You looked for badness in her actions and haven't taken on board anything that anyone has said, which is a shame for your DD.

Epipgab · 23/04/2017 13:18

I feel like it would almost be the equivalent of me buying a Porsche, taking photos of it and showing everyone at work.

No, not the same at all. A 12-year old child does not have the same social awareness as an adult. Have you been unfailingly sensible, considerate and emotionally intelligent from the age of 12 upwards?

This girl is not your child so why does this matter to you? Even if some people think YANBU what would you want to do about it?
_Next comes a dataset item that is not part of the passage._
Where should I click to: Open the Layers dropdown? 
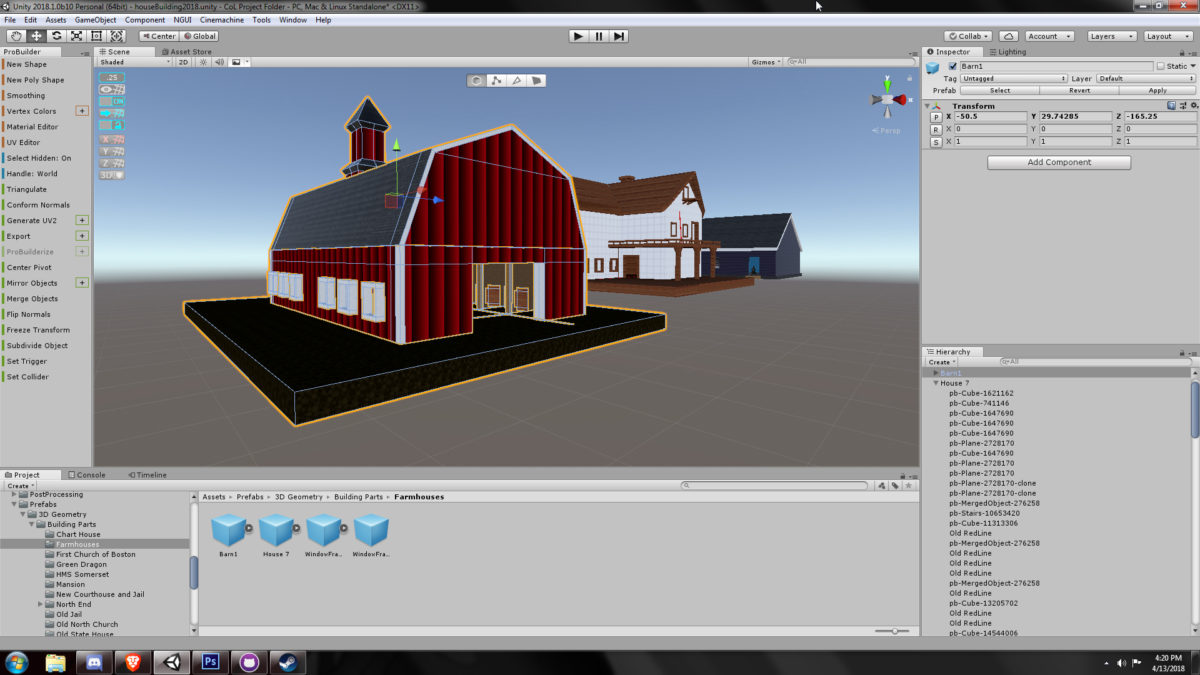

Complain to other people about this child and her parents, behind their backs, about what show-offs you think they are?

I can't get over the crassness of shoving nice things in the face of those less fortunate

How do you know how the less fortunate feel?

WinBigly · 23/04/2017 13:19

I thought this thread had run its course but looks like newdaddie is giving it another kickstart. This should be fun .... Halo

MiltopMighty · 23/04/2017 13:20

My dd is the cutest most genius dd in the world but one day she may be forced to share oxygen with imbeciles who don't recognise that.
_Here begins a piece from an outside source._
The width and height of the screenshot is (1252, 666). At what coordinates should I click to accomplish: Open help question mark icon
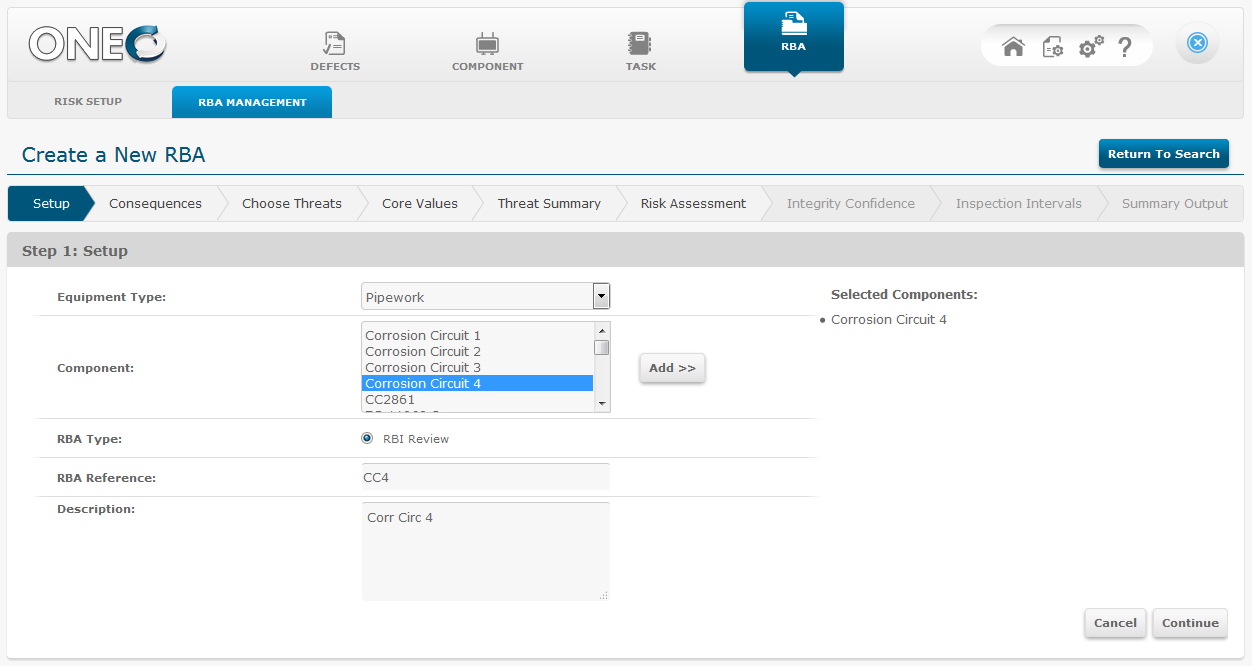click(1125, 47)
🙄 Oh come on, you are just baiting here - no one actually says things like that.

massi71 · 23/04/2017 13:25

Why are you so invested in what a random child is doing?

How does it affect YOU?

GinIsIn · 23/04/2017 13:27

untilthepetalfalls Other posters agree with me, and not with you so evidence begs to differ.

Interesting that you keep telling my I have "shit form" and a "shit attitude" yet you are the only one being rude. Physician, heal thyself....

Beeziekn33ze · 23/04/2017 13:39

OP - looks like your DD really wants a holiday in this mysterious unidentified destination.

floraeasy · 23/04/2017 13:44

This is pure Daily Mail fodder Grin

bigmac4me · 23/04/2017 13:56

I've taken a few nibbles but not bitten and unfortunately for many of you that crave that ... well it's not going to happen because your words don't hurt me

Words may not, but a page torn out of a holiday brochure does?!?!

newdaddie · 23/04/2017 14:01

Miltop I say things like that

HorridHenryrule · 23/04/2017 14:29

I agree with you newdaddie.

FeedMyFaceWithBattenberg · 23/04/2017 14:33

This reply has been deleted

Message withdrawn at poster's request.

pilates · 23/04/2017 14:33

Op, jeez she is a child! Forget it FGS. To actually post on MN is truly unbelievable and your further posts are just weird.

Turquesa · 23/04/2017 15:39

This teacher is a loon. Something about this child has made her insecure - maybe she's super clever, popular, beautiful or whatever. Maybe she compares this child to her own? Maybe she's jealous of the girls mother, or fancies the father - who knows?